Reproducibility Index

Notice: The reproducibility variables underlying each score are classified using an automated LLM-based pipeline, validated against a manually labeled dataset. LLM-based classification introduces uncertainty and potential bias; scores should be interpreted as estimates. Full accuracy metrics and methodology are described in Coakley et alK. L. Coakley, T. Snelleman, H. Hoos, and O. E. Gundersen, "The embrace of open science: An analysis of a decade of AI research and 56 800 conference papers," Under Review, 2026..

SPRO: Improving Image Generation via Self-Play

Authors: Ritika Jha, Aanisha Bhattacharyya, Yaman Singla, Rajiv Ratn Shah, Changyou Chen, Balaji Krishnamurthy

NeurIPS 2025 | Venue PDF | LLM Run Details

Reproducibility Variable	Result	LLM Response
Research Type	Experimental	We conducted experiments to evaluate the effectiveness of our self-play framework, SPRO, to optimize images for various human preference objectives. Data-generation and training details are provided in Appendix A.4. Reward Metrics We focus on three human preference objectives: aesthetic appeal, user preference, and engagement, each representing a distinct dimension of evaluation. These objectives are quantified using learned reward models. For user preference, we use Pick Score [11], a CLIP-based model trained on large-scale preference data. For engagement, we adopt Engage Net [9], a foundation model trained on Twitter data to predict the social media engagement an image is likely to receive.
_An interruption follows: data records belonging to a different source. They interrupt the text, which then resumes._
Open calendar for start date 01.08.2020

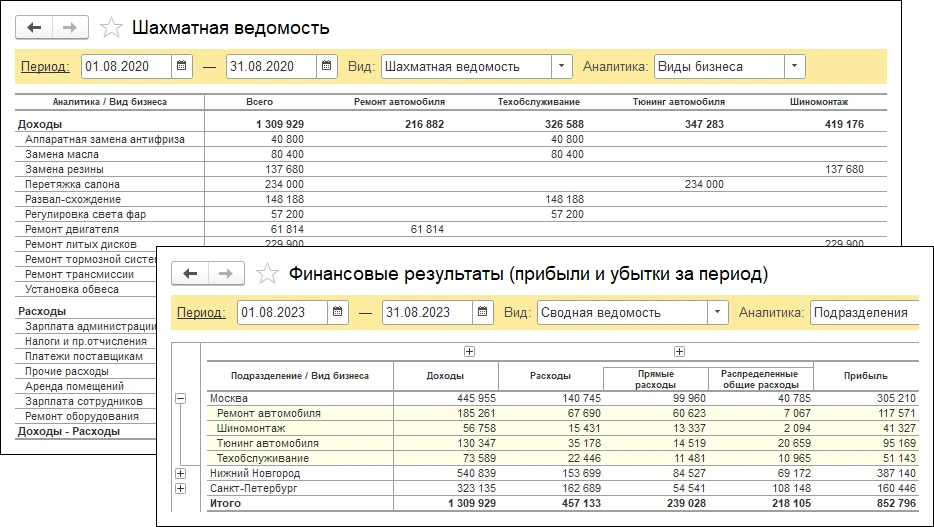pyautogui.click(x=182, y=67)
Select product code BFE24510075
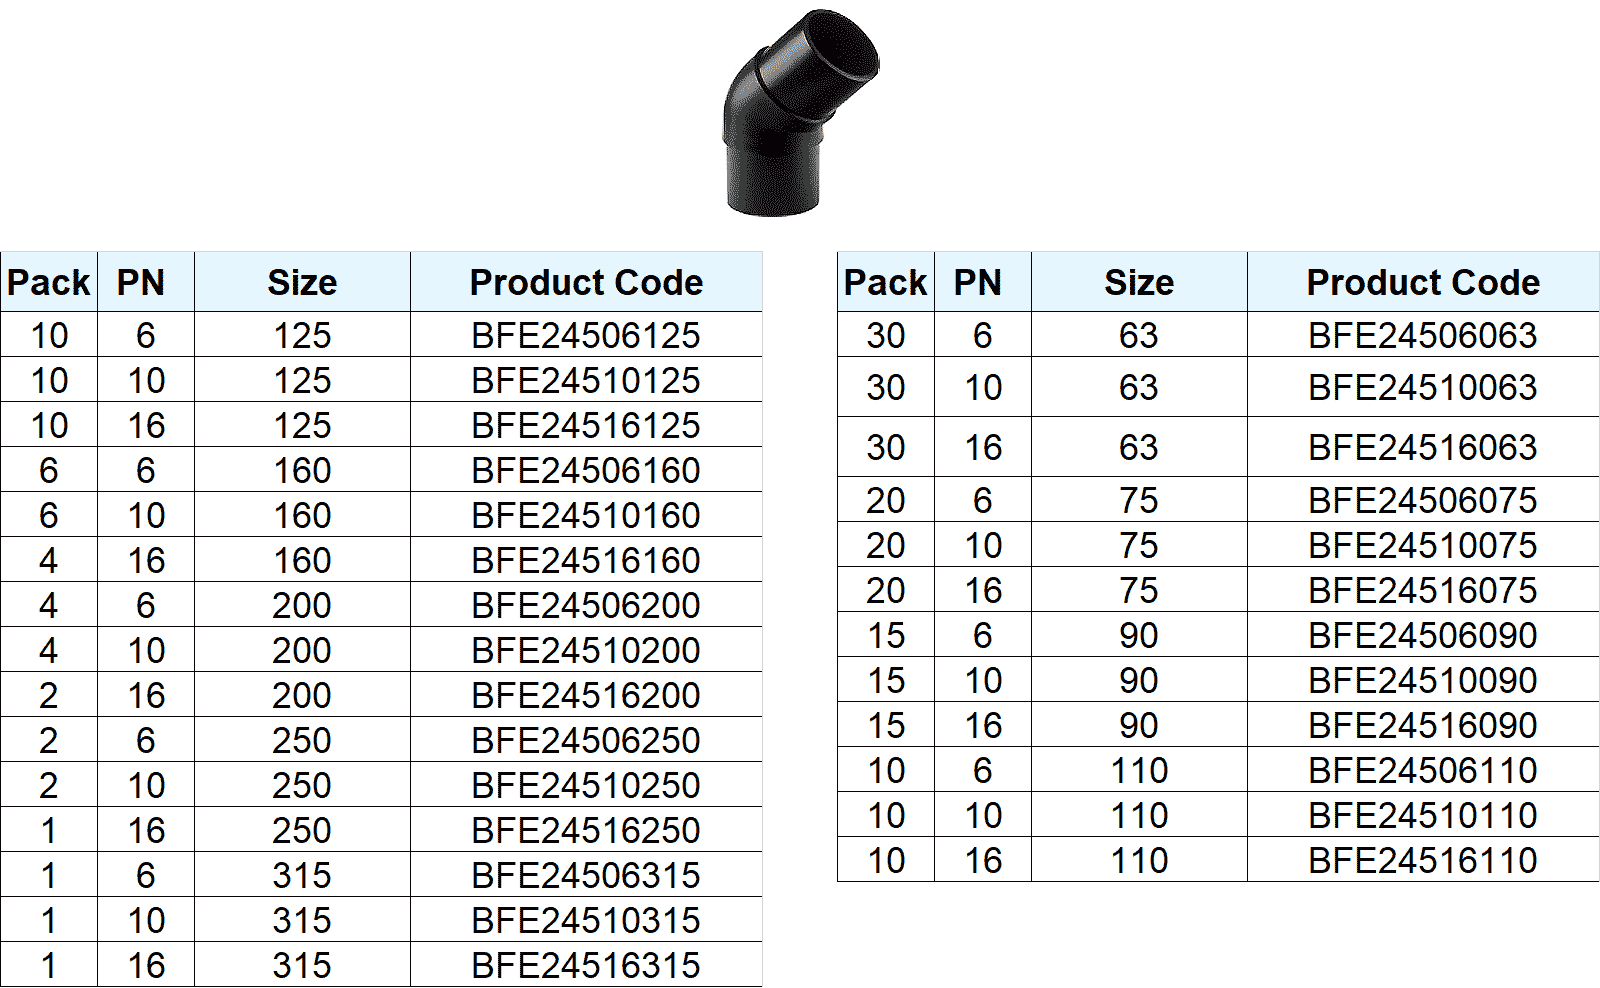Screen dimensions: 1600x988 click(x=1422, y=545)

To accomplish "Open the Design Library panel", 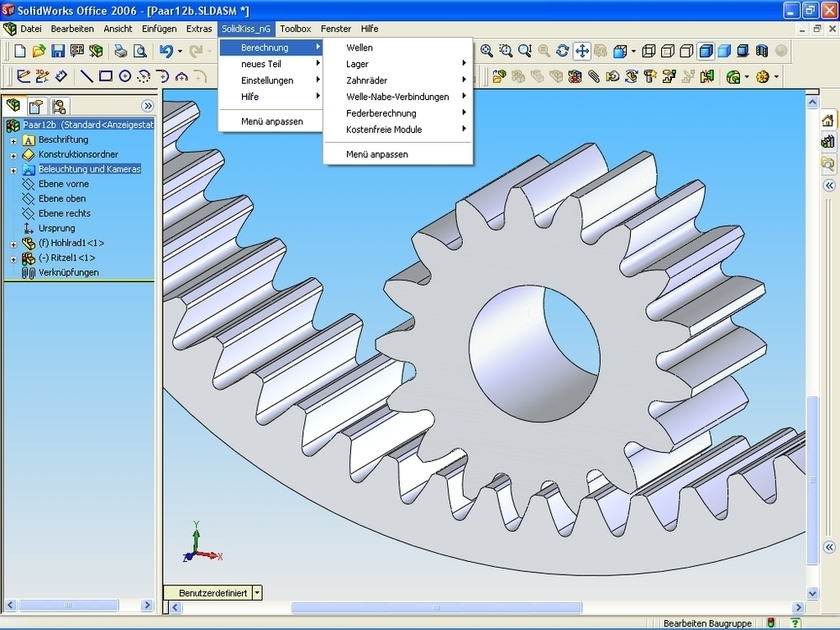I will [827, 141].
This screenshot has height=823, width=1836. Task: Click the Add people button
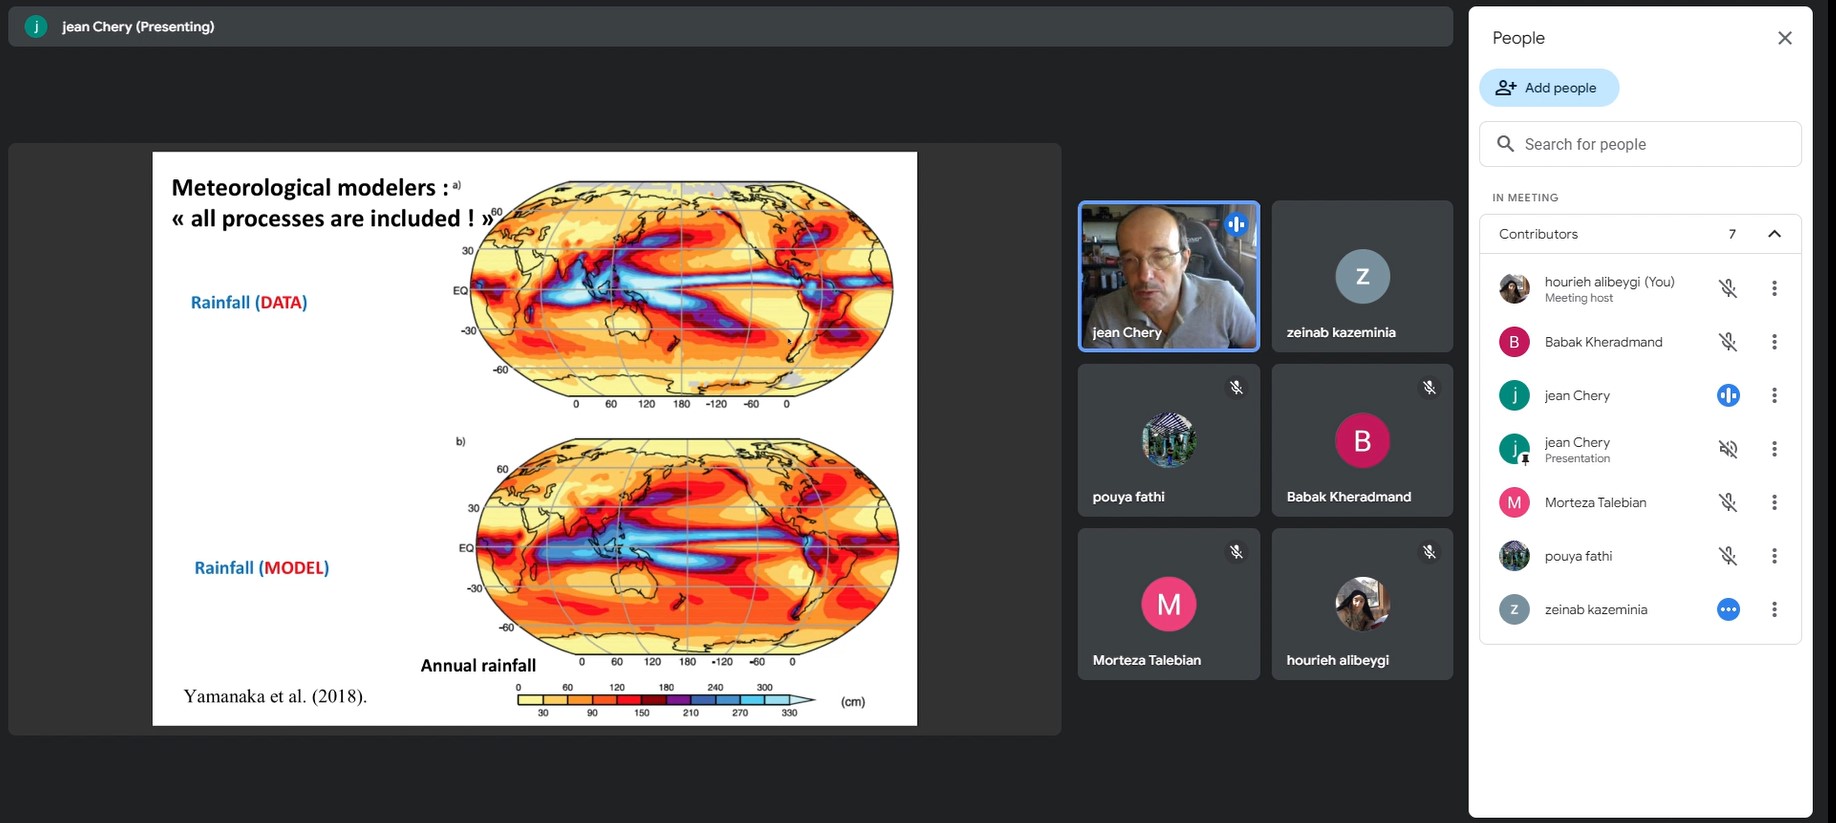pyautogui.click(x=1548, y=88)
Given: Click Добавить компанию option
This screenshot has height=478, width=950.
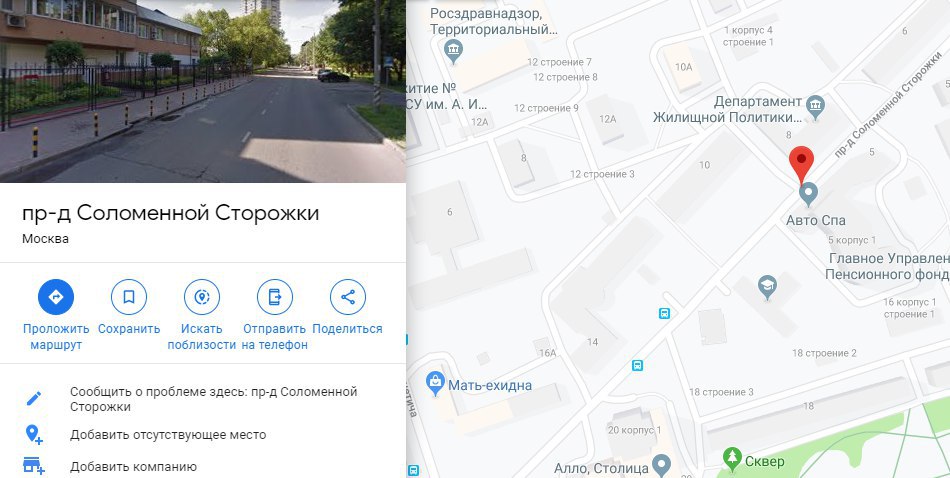Looking at the screenshot, I should [133, 467].
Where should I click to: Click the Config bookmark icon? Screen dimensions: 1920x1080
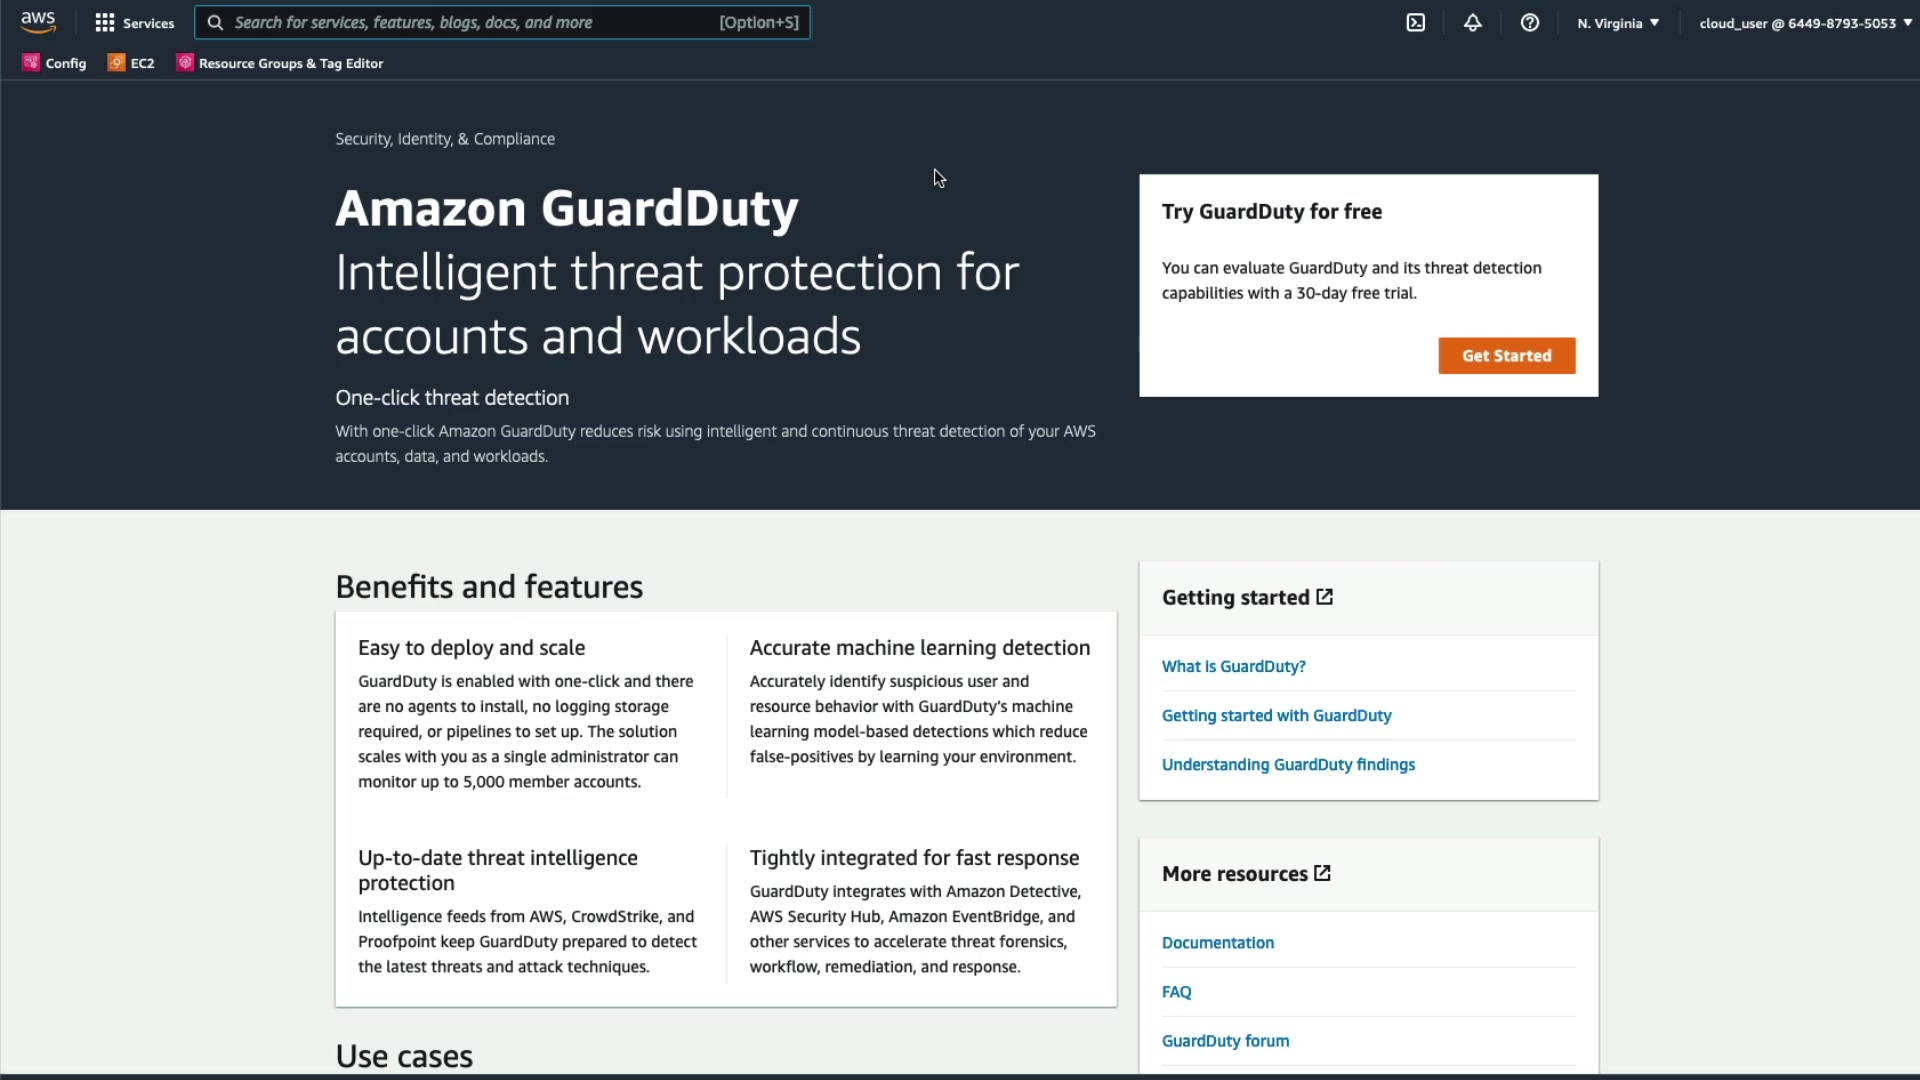pyautogui.click(x=31, y=62)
For aesthetic appeal, we employ the LAION aesthetic scorer [22], trained on human-annotated aesthetic ratings.
Researcher Affiliation	Collaboration	Adobe Media and Data Science Research, SUNY at Buffalo # EMAIL
Pseudocode	No	The paper describes methods through text and figures (e.g., Figure 2: "Our SPRO framework consists of three stages") but does not include any explicitly labeled pseudocode or algorithm blocks with structured steps in a code-like format.
Open Source Code	Yes	The code with all details will be added in the supplementary material.
Open Datasets	Yes	We release a synthetic dataset of over one million image prompt pairs aligned with human preferences, generated entirely through self-play using SPRO. This dataset provides a scalable, annotation-free resource for future research in preference alignment. The dataset is available here. In this work, we use three available datasets: Flickr30k [30] and Pick-a-Pic [11] and Engaging Image Net [9].
Dataset Splits	Yes	For aesthetic appeal, we use a held-out set of 514 images from the Flickr30k dataset. We evaluate on the Parti Prompts [31] and Pick-a-pic test split. (1) Aesthetic appeal: 30,000 image-caption pairs from the Flickr30k dataset [30]. (2) Engagement: 35,000 images sampled from the Engaging Image Net train set [9], with equal representation from the top and bottom 20th percentiles of like counts to capture both highly and poorly engaging content.(3) User preference: 17,400 images from the validation split of the Pick-a-pic dataset [11].
Hardware Specification	Yes	All experiments are conducted on 8 NVIDIA A100 GPUs.
Software Dependencies	No	The paper mentions models like "LLa MA-3.2-11B-Vision-Instruct [14]" and "frozen Stable Diffusion XL (SDXL) [17]" but does not specify software dependencies with version numbers (e.g., Python 3.x, PyTorch 1.x, CUDA 11.x).
Experiment Setup	Yes	DPO fine-tuning is performed on same with a per-device batch size of 2, using gradient accumulation to achieve a larger effective batch size. Training is run for 2 epochs using bf16 precision and updates all model parameters. For image generation, we use a frozen Stable Diffusion XL (SDXL) [17] as the base diffusion model. In the SPRO-Image method, we finetune the same SDXL model using high-reward synthetic images paired with their corresponding base captions. We use a resolution of 512 512, a learning rate of 1e-6, the 8-bit Adam optimizer, and train for 50 epochs with a gradient accumulation factor of 4.